無線LAN機器の相互接続認証・普及促進団体であるWi-Fi Alliance(WFA)は2012年9月20日、無線LAN技術を使って映像を伝送する技術規格「Wi-Fi Display」の認定プログラム「Wi-Fi CERTIFIED Miracast」を同日に開始したと発表した(ニュースリリース)。

 Miracastの認定を受けたスマートフォンやテレビなどの対応機器は、無線LANのアクセスポイントを介さずに機器同士で直接映像を送受信できる。例えば、スマートフォンやタブレットの画面を無線でテレビに表示したり、パソコンの画面をケーブルでつながずにプロジェクターに表示したりすることが可能になる。

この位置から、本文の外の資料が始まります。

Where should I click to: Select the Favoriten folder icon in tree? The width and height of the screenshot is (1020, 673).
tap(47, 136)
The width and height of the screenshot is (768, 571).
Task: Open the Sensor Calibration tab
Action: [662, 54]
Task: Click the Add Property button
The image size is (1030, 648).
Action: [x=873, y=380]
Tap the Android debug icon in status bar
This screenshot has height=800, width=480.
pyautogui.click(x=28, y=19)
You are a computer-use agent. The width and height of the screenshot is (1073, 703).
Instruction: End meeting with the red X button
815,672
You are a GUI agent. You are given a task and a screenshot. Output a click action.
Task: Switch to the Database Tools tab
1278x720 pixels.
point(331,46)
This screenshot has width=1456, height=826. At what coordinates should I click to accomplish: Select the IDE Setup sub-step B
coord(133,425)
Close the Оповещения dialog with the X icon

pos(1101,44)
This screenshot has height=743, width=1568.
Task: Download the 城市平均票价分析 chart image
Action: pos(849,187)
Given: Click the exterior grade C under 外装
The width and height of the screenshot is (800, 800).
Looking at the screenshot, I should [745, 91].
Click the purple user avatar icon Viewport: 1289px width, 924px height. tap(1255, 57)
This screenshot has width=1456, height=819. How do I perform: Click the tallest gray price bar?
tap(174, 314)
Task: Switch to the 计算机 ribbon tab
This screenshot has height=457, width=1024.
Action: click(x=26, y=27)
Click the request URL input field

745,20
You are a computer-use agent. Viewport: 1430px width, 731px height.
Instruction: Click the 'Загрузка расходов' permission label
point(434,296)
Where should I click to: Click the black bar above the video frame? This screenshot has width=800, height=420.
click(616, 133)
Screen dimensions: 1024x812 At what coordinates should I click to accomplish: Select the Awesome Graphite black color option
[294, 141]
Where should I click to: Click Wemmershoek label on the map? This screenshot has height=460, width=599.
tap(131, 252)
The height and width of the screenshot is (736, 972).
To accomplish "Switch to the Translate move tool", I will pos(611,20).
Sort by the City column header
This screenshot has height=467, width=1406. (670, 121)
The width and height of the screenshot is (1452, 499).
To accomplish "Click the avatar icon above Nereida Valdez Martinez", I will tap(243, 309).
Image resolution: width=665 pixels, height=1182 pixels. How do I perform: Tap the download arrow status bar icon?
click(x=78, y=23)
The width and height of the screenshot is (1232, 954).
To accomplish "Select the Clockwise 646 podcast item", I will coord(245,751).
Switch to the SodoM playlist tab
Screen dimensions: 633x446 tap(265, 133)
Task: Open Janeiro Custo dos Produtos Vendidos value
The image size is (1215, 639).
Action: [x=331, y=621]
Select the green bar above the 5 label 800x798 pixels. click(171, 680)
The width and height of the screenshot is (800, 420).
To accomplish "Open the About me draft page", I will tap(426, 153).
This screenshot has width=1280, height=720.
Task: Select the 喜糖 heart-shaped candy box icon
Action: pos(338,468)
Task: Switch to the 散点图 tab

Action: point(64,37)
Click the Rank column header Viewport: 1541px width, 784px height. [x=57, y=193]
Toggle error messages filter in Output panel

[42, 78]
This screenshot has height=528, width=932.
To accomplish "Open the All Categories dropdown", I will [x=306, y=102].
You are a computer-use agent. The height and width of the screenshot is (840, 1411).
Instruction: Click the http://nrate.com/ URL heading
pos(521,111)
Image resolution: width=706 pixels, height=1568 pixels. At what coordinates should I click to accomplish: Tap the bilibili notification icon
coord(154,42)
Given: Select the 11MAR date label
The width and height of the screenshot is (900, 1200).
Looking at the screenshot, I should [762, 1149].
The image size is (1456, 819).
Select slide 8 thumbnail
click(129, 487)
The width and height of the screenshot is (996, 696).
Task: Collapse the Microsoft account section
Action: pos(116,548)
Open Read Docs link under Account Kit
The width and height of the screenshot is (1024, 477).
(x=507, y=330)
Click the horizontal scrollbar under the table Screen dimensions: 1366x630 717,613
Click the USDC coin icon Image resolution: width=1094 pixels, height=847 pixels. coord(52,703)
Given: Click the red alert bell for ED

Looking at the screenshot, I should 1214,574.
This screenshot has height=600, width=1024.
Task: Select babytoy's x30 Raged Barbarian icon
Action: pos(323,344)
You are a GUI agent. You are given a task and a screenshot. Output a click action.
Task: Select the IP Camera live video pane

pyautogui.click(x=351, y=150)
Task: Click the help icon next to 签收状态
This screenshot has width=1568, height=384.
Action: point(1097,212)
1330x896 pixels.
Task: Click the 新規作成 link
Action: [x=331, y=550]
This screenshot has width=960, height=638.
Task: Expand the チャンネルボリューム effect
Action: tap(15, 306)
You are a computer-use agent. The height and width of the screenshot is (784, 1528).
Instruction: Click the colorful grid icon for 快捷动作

 Miracastの技術規格であるWi-Fi Displayでは、機器間の接続にWi-Fi Directを用いる。接続設定はWPSで簡単に行うことができ、機器間の通信はWPA2で暗号化される。HDMIやDVI、DisplayPortなどの暗号化に用いられる著作権保護技術のHDCPにも対応している。なお、Wi-Fi Displayがサポートする無線LAN規格はIEEE802.11nのみで、IEEE802.11a/b/gは対象外となる。ただし「将来的にはIEEE802.11acのサポートも検討している」(Wi-Fi Alliance Marketing DirectorのKelly Davis-Felner氏)。

 WFAは先週からMiracastの認定テストを開始しており、米Brodcom社の「Dualband 11n」や米Intel社の「WiDi(Wireless Display)」など、6社の無線LANモジュールやアダプタが最初の認定製品としてテストスイートで使われている。消費者向けの製品では、韓国LG Electronics社のスマートフォン「Optimus G」や韓国Samsung Electronics社のスマートフォン「Galaxy S III」、Samsungのテレビ「Echo-Pシリーズ」が初の認定製品になる見込みという。